### ASSIGNMENT
Copy down the passage on Gaza manufacturing, from "In recent weeks, some" through "plastic and glass.", word for word.

### SELECTED EXCERPT
Over time, a few hundred manufacturers resumed partial production, using raw materials smuggled through hundreds of tunnels dug under the border with Egypt. But tunnel shipments are often unpredictable, and the contraband often more expensive or of lesser quality than what used to come from Israel.
In recent weeks, some factories have been getting supplies from Israel again, with the initial cargo including timber, fabrics, thread, industrial quantities of cocoa, and packaging containers made of metal, plastic and glass.
Ayman Hamada's tomato paste cannery in the small Beit Hanoun industrial zone in northern Gaza was able to bring in 400,000 empty cans that are now stacked up to the roof in his warehouses. The cannery works eight hours a day, but Hamada says he can't resume full production because the Gaza market is small and he can't export. Also, the closure easing came at the end of the tomato season, so he doesn't have enough produce for full production.

### RAW DATA
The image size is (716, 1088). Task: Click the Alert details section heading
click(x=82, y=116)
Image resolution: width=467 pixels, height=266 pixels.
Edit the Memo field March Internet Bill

### ANSWER SECTION
In recent weeks, some factories have been getting supplies from Israel again, with the initial cargo including timber, fabrics, thread, industrial quantities of cocoa, and packaging containers made of metal, plastic and glass.